Try to run **kMeansDemo1**. You should execute it as kMeansDemo1(*dataset*), where *dataset* is one of the .mat files saved in the *data* directory. For instance, supposing your current working directory is the one where you unpacked the .tgz file, you could run:

kMeansDemo1('./data/blobs01.mat')

Now, all the demos are somehow interactive, that is they will plot stuff, comment the results in the main window and ask you to press a key to continue. All the demos have the possibility of becoming non-interactive: this is done by setting the variable "interactive" in the scripts to 0. Here are the main operations that the first demo performs:

- it plots data, so that "real" clusters (i.e. the ground truth, not the detected ones) are shown. Note that for all the datasets provided you have points (variable
*X*), ground truth (variable*classes*), and number of clusters (variable*clusters*); - for three times, it runs the k-means algorithm trying to identify clusters in data. This is the original page where k-means code comes from, and here is an example of how it can be called (thanks Dan for sharing!);
- every time the algorithm ends, its
*accuracy*is calculated and shown together with the clustering results. Note that bad behaviors are foreseen and in some cases you just cannot reach 100% accuracy with a simple k-means.

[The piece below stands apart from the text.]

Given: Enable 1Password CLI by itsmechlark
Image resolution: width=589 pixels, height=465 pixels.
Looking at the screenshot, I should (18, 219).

After you run the full example, try to answer the following questions:

- Were the results the same? If not, can you tell why? Feel free to open myKmeans.m to better understand how it works.
- During the class we said that you can initialize k-means by just choosing random positions for centroids or by using some smarter heuristics (e.g. using actual data points for initial centroids, choosing them as far as possible from each other, and so on). Does myKmeans.m use these kind of heuristics?
- How would you modify the algorithm to obtain better/more stable results?

The second demo, kMeansDemo2, partially answers the last question, providing a way to address the random centroid initialization problem. Still, this remains non-deterministic, however there are many more chances to have better results by following its approach. The main idea is: find a way to evaluate how well k-means performed, then run it many times and keep only the best results.

A pretty common way to evaluate clustering algorithm performances is to use SSE (Sum of Squared Errors), that is the sum of all the (squared) distances between points in the dataset and the centroids of the clusters they have been assigned to. What we want are clusters which are, at the same time, tight (i.e. where points are near to their centroids) and far apart from each other. SSE mainly deals with the first of these two characteristic, returning results which should be as low as possible for a clustering to be good. So, the demo does the following:

- it runs k-means 10 times
- each time, it calculates the SSE for the whole clustering
- it keeps the lowest SSE (and matching cluster labels) as the best result, then shows it to the user

After running the demo with different datasets, try to answer the following questions:

- Does the quality of the algorithm only depend on the number of repetitions, i.e. is it always possible to get 100% accuracy by running k-means a sufficiently high number of times?
- Is the initialization of the bestSSE variable correct in kMeansDemo2 code? Does the code work fine for all the examples?
- Why didn't we directly use the
*accuracy*function to evaluate the algorithm performances, checking the correctness of the assigned labels with respect to ground truth? - Now that we get stabler results, compare the plots of two clusterings obtained in different executions. Are labels (i.e. colors in the plot) equal from one execution to the other? If not, does that matter? How are they evaluated against ground truth?